** PROBLEM **
Please restate the listing that follows without changing anything.

■ ■ ■ ■

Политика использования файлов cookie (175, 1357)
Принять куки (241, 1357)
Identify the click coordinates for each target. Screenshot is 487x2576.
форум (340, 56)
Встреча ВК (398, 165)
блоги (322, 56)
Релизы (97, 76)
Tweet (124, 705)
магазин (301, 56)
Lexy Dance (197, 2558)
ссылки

■ ■ ■ ■

** EXERCISE OUTPUT **
Политика использования файлов cookie (175, 1357)
Принять куки (241, 1357)
Identify the click coordinates for each target. Screenshot is 487x2576.
форум (340, 56)
Встреча ВК (398, 165)
блоги (322, 56)
Релизы (97, 76)
Tweet (124, 705)
магазин (301, 56)
Lexy Dance (197, 2558)
ссылки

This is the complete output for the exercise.